um habeas corpus que poderia beneficiar o ex-presidente Luiz Inácio Lula da
Silva em 2018.
Lula
acabou tendo o pedido negado pelo plenário do Supremo e, no dia 7 de abril, foi
preso e levado para Curitiba. Deixou a
cadeia 580 dias depois, após o STF derrubar a regra que
permitia prisão a partir da condenação em segunda instância.
Segundo
Villas Bôas, em
livro-depoimento recém publicado pela Fundação Getúlio Vargas, o
texto do tuíte foi escrito por "integrantes do Alto Comando".
“A
declaração de tal intuito, se confirmado, é gravíssima e atenta contra a ordem
constitucional. E ao Supremo Tribunal Federal compete a guarda da
Constituição”, disse Fachin, em nota divulgada por seu gabinete, que fez
referência a reportagem da Folha sobre o tema publicada neste domingo
(14).
Segundo mostrou a
reportagem, a postagem do então comandante do Exército tinha um teor
bastante mais incendiário do que o publicado.

● O que produzir
Reproduza o trecho do texto sobre o habeas corpus de Lula que começa nas palavras "um habeas corpus" e termina após as palavras "em segunda instância.". Os registros constituem um material independente do texto.

Itens armazenados:
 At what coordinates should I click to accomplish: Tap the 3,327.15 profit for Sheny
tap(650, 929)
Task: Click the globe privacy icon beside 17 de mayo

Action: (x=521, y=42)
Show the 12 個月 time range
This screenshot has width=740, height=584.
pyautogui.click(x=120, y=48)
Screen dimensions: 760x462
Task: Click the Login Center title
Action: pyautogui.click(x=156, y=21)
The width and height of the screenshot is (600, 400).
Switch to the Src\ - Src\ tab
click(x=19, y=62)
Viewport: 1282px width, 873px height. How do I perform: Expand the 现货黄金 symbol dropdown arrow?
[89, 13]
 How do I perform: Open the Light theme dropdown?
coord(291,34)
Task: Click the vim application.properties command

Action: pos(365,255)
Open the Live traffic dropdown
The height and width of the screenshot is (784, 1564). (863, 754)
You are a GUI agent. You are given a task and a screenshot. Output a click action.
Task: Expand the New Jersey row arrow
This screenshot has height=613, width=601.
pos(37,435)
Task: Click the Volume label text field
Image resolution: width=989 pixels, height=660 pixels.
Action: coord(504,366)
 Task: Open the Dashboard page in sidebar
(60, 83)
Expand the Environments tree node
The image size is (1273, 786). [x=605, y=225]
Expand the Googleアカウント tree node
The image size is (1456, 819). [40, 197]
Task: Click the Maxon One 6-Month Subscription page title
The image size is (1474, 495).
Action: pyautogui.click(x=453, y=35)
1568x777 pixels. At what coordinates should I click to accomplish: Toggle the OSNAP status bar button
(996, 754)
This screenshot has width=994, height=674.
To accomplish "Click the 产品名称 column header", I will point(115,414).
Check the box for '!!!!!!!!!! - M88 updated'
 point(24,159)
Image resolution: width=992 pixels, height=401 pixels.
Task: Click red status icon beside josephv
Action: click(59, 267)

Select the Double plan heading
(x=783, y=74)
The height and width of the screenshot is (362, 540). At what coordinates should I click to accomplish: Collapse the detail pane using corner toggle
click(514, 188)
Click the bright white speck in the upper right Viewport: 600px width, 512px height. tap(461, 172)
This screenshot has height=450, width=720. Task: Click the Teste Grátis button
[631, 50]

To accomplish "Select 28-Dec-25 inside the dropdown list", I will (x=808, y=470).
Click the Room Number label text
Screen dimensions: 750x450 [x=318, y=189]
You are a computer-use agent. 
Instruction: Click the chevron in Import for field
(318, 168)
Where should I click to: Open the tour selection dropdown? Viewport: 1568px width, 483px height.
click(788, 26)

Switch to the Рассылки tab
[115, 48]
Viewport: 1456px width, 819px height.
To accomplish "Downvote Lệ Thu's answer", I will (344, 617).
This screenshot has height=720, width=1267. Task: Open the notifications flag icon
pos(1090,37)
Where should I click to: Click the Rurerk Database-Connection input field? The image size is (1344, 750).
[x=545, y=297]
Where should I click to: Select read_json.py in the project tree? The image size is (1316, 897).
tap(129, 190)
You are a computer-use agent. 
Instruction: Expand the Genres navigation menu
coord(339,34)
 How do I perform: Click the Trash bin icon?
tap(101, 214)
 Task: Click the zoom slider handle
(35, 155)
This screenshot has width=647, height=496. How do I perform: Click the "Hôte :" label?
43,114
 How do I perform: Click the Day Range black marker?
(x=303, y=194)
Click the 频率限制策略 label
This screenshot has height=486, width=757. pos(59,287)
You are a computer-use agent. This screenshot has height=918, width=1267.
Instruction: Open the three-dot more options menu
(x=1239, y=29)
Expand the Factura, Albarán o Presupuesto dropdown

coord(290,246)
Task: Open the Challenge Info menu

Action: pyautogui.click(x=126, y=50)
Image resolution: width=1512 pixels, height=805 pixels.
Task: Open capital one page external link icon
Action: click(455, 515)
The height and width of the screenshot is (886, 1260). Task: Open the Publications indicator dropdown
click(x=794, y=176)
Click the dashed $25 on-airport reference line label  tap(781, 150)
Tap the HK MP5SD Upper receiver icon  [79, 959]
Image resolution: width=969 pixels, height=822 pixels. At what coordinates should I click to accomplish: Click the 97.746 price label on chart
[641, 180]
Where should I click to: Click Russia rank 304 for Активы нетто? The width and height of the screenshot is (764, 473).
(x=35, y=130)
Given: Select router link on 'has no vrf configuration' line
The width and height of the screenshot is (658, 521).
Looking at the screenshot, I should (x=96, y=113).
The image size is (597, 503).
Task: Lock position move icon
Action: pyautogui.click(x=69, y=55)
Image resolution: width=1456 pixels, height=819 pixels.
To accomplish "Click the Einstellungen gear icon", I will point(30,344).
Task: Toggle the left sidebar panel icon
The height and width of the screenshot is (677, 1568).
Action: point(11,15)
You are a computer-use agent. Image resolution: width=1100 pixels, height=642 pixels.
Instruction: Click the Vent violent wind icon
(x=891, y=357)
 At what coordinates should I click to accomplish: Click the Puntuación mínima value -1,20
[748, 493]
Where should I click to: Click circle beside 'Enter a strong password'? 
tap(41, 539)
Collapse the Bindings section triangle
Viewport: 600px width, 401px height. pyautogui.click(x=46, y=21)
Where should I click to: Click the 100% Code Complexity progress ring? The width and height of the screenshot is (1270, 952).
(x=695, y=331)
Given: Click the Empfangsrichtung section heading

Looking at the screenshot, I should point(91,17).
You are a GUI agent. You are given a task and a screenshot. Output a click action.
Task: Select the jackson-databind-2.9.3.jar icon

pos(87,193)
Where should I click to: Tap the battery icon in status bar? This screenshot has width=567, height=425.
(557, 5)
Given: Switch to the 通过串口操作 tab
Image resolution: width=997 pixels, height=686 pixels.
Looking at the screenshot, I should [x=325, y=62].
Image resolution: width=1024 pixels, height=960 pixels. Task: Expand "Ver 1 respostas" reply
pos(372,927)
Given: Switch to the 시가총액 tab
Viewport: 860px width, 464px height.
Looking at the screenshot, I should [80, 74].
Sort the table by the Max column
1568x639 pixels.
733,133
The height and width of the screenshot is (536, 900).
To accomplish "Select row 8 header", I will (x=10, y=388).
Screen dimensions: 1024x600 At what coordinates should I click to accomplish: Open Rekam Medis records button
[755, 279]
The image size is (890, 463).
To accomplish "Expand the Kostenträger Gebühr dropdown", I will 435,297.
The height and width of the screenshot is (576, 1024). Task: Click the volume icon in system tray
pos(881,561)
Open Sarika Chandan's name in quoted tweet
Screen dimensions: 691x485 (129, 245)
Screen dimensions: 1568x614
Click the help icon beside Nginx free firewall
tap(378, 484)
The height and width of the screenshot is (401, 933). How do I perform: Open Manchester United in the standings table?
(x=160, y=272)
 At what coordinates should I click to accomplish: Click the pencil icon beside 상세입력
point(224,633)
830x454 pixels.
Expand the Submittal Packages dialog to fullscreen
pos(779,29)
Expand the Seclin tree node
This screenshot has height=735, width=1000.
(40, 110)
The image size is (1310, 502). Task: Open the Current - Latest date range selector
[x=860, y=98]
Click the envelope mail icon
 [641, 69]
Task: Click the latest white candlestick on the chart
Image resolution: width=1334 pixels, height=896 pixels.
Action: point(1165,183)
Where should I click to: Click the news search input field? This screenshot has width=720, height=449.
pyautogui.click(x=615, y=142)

● Resposta do exercício
um habeas corpus que poderia beneficiar o ex-presidente Luiz Inácio Lula da
Silva em 2018.
Lula
acabou tendo o pedido negado pelo plenário do Supremo e, no dia 7 de abril, foi
preso e levado para Curitiba. Deixou a
cadeia 580 dias depois, após o STF derrubar a regra que
permitia prisão a partir da condenação em segunda instância.